そう思った僕が、はじめましょうと心で答えて。
カチ、カチ、カチ……。
みんなの心がそろった三カウントを、数え終えたその瞬間。
この上なく、完璧な音量で。
司会の先生たちの声が講堂の中に。
……やわらかく、包み込むように広がっていった。
……美也ちゃんと、月子。そして海原昴の視線を感じながら。
終業式はなんの機器トラブルもなく、無事に終わった。
「陽子、お疲れ」
引退した『はず』の美也ちゃんが、真っ先にわたしに握手を求めてくる。
「海原くんがいったでしょ。

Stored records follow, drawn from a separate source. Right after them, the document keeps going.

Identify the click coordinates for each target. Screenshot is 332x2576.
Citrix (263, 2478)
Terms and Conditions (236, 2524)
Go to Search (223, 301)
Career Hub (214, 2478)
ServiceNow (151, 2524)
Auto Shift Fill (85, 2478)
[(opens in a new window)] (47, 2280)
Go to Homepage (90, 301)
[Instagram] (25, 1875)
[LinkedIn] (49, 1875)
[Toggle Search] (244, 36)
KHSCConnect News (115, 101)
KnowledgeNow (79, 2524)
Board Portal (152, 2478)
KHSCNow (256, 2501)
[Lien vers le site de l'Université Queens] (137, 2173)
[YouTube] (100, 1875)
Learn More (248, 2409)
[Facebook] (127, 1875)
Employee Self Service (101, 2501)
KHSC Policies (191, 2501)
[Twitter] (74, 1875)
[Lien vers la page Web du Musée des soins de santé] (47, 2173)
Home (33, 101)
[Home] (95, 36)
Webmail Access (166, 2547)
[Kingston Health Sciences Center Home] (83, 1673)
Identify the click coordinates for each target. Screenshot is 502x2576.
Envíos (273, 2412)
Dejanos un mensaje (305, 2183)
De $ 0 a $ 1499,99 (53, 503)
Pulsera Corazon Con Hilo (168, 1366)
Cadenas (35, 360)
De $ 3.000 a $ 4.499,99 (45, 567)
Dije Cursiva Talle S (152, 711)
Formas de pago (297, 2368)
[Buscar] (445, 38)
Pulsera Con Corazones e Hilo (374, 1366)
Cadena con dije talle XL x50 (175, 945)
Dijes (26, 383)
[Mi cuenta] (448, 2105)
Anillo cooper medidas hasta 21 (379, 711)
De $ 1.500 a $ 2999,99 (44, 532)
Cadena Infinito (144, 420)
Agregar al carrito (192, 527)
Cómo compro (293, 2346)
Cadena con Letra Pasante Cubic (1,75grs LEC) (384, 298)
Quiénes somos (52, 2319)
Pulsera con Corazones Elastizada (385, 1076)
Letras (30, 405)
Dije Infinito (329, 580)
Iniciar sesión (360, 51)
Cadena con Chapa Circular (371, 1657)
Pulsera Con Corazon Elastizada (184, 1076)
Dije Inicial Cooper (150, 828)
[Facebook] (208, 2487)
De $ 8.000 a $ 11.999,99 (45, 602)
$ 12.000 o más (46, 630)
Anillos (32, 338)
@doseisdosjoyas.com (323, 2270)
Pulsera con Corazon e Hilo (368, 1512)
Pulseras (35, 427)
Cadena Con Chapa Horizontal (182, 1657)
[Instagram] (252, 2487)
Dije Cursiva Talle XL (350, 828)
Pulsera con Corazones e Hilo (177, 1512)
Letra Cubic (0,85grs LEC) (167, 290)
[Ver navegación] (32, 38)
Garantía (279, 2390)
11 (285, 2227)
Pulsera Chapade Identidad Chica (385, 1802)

陽子と違って美也ちゃんは、『まだ』部員のままよ」
当然のごとく、わたしの心の中を読んだのだろう。
相変わらずひとこともふたことも多い月子が、サラリというと。
珍しくわたしたちの手の上に、そっと両手をのせてくる。
「……陽子、いままでありがとう」
藤色の瞳が、まっすぐにわたしを見つめてきて。
「そうだね……ありがとう」
笑顔の美也ちゃんと、もう一度目があって。
そこでわたしは、はじめて自分の両目から。
……涙があふれていたことに、気がついた。
……同じ頃、舞台袖で。
わたしは由衣がグイグイ当ててくるハンカチを、涙で濡らしていた。
「夏緑、お疲れ」
「あとは、まかせと・い・て!」
玲香ちゃんと姫妃ちゃんは、由衣にわたしを預けると。
ふたりでせっせと、ステージの片付けをしてくれている。
由衣の押す力のせいで、目がちょっと痛いけれど。
時折聞こえる鼻をすするような音が。
泣いているのは、わたしだけじゃないと教えてくれる。
放送部で……いや、そもそもこの学校で。
自分の気持ちがこんなにも揺さぶられるとは、思ってもいなかった。
一気に近づいたみんなから、離れる選択をした。
そんな自分の判断を……少し疑ったこともあったけれど。
わたしのすぐ隣で、色々と踏ん張っている由衣の存在を感じて。
……やはりこの決断は間違っていなかったと、わたしは思った。
それから四人で、講堂の機器室への階段をのぼっていく。
中のようすがわからないので。
できるだけ静かにいった……はずなのに。
それでも、あの『彼』にはわかってしまうのだろう。
完璧なタイミング、扉が開く。
きっと『お帰りなさい』と迎えてくれるのは、ウナ君で。
わたしは頑張って、『ただいま』と笑顔で返事をする。
そこまで、ちゃんと頭の中でシミュレーションしていたはずなのに……。
ウナ君の姿を見て、わたしは。
……思わずその場で、固まってしまった。